• ИСХОДНЫЙ ТЕКСТ
╭──

Мамлеев. Тяжёлый работник | БЛОГ ПЕРЕМЕН. Peremeny.Ru

Юрий Мамлеев. Фото: Макс Авдеев
Фото: Макс Авдеев

Я – угрюмый тяжёлый работник
Рою в ужасе к солнцу проход.
Вижу облик свой, нежный и кроткий
Рядом с ним – неживой идиот.

Здесь уместно вспомнить, какое значение имело слово идиот изначально. Древние греки, как известно, называли так людей, не принимавших участия в общественной жизни – людей, живущих жизнью параллельной социуму.

Юрий Мамлеев всю жизнь писал о том, что параллельная жизнь по сути своей не является девиацией и вообще не очень-то зависит от нашего восприятия. Параллельный мир просто существует вместе с нашим, и это ещё нужно посмотреть, кто здесь параллельный, а кто основной.

Трудно сказать, с чего начинается Мамлеев и мамлеевщина хронологически, это бесполезно, как и любая попытка выстраивания чёткой схемы в параллельном мире.

Можно точно сказать, что ментальный исток Мамлеева лежит в ощущении конца времени.

Это ощущение происходит из древнегреческого верования (опять античность), что после Троянской войны время кончится, мир впадёт в агонию. И эта агония будет длиться сотни или тысячи лет, неважно сколько, важно, что главным вектором будет увядание мироздания. По сути, так и вышло – христианское мировоззрение воплощает эсхатологический дух – дух ожидания конца света. Юрий Мамлеев является в некотором смысле русским всадником этого бесконечного апокалипсиса, происходящего уже несколько тысяч лет в человеческих душах.

Мамлеев часто говорит о том, что человек представляет собой вертикаль, устремлённую до бесконечности в обоих направлениях – нет предела ни духовному совершенству, ни падению. Вертикаль – вечное поле битвы добра со злом, её и описывает в своих книгах Мамлеев.

В шестидесятые годы в квартире в Южинском переулке собирались люди: Венедикт Ерофеев, Владимир Буковский, Гейдар Джемаль. Квартира была коммунальной, в ней жили шесть семей. Шесть звонков в дверь означали – пришли к Юре Мамлееву.

╰──

• ЗАПИСАННЫЕ ДАННЫЕ
╭──

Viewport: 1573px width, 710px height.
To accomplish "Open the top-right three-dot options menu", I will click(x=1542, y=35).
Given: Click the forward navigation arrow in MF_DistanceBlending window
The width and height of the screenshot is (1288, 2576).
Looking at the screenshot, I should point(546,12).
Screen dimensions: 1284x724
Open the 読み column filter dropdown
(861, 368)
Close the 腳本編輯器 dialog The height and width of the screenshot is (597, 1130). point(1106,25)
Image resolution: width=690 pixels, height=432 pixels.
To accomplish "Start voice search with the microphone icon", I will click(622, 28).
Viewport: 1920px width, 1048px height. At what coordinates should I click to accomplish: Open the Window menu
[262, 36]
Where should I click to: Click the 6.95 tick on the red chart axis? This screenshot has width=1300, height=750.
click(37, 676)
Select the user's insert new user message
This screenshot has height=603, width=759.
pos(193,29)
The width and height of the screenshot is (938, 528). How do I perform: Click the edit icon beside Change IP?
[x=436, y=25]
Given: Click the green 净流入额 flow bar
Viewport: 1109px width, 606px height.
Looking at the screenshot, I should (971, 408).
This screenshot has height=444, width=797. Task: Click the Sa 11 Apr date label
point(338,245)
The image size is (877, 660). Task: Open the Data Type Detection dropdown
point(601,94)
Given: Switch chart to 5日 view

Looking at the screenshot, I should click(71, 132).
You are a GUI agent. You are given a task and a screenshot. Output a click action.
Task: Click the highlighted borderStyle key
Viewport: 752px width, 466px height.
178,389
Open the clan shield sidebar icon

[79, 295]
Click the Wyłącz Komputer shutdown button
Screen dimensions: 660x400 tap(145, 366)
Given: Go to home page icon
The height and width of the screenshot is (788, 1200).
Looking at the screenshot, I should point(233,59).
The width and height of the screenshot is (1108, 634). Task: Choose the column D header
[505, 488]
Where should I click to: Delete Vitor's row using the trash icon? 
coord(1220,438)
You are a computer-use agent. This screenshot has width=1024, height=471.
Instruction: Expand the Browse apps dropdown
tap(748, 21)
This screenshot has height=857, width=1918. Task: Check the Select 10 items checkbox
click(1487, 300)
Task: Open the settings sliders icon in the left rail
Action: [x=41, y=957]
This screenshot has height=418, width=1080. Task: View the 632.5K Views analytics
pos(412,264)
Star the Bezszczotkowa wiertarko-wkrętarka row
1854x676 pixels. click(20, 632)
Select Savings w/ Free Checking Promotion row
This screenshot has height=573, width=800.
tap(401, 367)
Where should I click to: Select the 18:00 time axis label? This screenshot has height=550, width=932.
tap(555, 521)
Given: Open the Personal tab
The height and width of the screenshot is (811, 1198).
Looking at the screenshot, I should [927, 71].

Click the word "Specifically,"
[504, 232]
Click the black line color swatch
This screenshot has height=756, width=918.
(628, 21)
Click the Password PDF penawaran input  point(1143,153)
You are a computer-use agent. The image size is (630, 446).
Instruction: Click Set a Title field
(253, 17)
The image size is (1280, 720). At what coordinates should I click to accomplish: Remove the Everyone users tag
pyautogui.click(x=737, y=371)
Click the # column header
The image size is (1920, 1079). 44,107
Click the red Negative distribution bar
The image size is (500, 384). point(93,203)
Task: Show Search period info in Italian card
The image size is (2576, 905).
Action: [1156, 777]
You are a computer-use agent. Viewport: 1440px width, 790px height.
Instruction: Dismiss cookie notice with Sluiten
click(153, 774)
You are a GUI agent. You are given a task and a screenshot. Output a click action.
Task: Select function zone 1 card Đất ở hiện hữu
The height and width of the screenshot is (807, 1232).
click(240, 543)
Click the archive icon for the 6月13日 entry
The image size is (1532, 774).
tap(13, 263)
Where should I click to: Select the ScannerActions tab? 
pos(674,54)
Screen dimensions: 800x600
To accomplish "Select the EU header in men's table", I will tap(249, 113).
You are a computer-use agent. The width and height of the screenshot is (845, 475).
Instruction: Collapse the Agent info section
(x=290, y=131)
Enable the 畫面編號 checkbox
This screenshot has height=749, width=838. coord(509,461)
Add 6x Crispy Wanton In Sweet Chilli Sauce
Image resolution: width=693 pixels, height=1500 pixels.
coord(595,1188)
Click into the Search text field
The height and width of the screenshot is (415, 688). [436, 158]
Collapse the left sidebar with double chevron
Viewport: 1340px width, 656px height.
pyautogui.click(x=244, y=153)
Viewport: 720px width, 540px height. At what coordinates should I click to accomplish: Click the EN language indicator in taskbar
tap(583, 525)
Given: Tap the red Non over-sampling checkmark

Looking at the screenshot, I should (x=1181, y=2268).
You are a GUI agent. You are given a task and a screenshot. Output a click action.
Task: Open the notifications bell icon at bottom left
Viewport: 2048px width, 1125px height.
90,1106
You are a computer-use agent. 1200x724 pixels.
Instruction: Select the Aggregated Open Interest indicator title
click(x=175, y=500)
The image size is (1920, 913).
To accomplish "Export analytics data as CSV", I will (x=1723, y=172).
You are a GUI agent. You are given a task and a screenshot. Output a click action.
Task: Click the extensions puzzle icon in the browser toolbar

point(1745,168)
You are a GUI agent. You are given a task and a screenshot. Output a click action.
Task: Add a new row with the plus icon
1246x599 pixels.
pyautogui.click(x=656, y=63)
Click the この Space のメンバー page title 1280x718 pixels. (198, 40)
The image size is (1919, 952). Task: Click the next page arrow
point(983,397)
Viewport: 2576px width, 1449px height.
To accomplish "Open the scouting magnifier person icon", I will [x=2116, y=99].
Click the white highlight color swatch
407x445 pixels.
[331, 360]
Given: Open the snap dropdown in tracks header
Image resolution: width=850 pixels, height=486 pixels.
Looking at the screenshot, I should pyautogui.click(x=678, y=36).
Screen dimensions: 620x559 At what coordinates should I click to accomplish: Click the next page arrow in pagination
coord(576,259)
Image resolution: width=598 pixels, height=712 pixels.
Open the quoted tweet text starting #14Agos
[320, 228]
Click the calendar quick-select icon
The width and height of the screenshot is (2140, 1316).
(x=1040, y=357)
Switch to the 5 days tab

╰──

• ЗАДАНИЯ
(A) Перепечатайте из текста о Мамлееве фрагмент от «Юрий Мамлеев всю» до «в параллельном мире.».
(B) Пожалуйста, продолжите текст о Мамлееве, начав сразу после его последнего предложения.
Строки взяты из другого источника.

• ОТВЕТЫ ПО ЗАДАНИЯМ
(A)
Юрий Мамлеев всю жизнь писал о том, что параллельная жизнь по сути своей не является девиацией и вообще не очень-то зависит от нашего восприятия. Параллельный мир просто существует вместе с нашим, и это ещё нужно посмотреть, кто здесь параллельный, а кто основной.

Трудно сказать, с чего начинается Мамлеев и мамлеевщина хронологически, это бесполезно, как и любая попытка выстраивания чёткой схемы в параллельном мире.

(B)
Приходили неизменно после десяти вечера, большой окололитературной и околофилософской компанией. Соседи ругались, но прощали – приходившие выглядели странно, но неопасно. Люди шли в Южинский переулок слушать Мамлеева. Через пятьдесят лет жена Мамлеева Мария будет вспоминать: «Юра, ты помнишь, как тебя слушали? Тебе же руки тогда целовали».

Но Мамлеев бы не был самим собой, если бы позволил себе стать салонным кумиром.

Свидетели той эпохи вспоминают такой эпизод. Кто-то привёл на чтения «Шатунов» женщину, которая оказалась не подготовлена к вниманию апокалиптического ужаса под видом «русского, кондового, народно-дремучего мракобесия» (цитата из романа), и закричала в возмущении: «Вы писатель? Да какой же вы писатель? Вы ничтожество! Вы мне туфли целовать недостойны!» – «Почему же недостоин?» – удивился Юрий Мамлеев и кинулся на пол целовать даме туфли.

Позже, через много лет (уже после того, как он пожил в США и в Париже) французские критики назовут Мамлеева «мэтр де гротеск» – это он свёл воедино и довёл до предела силовые линии русской литературы и биографии русского писателя.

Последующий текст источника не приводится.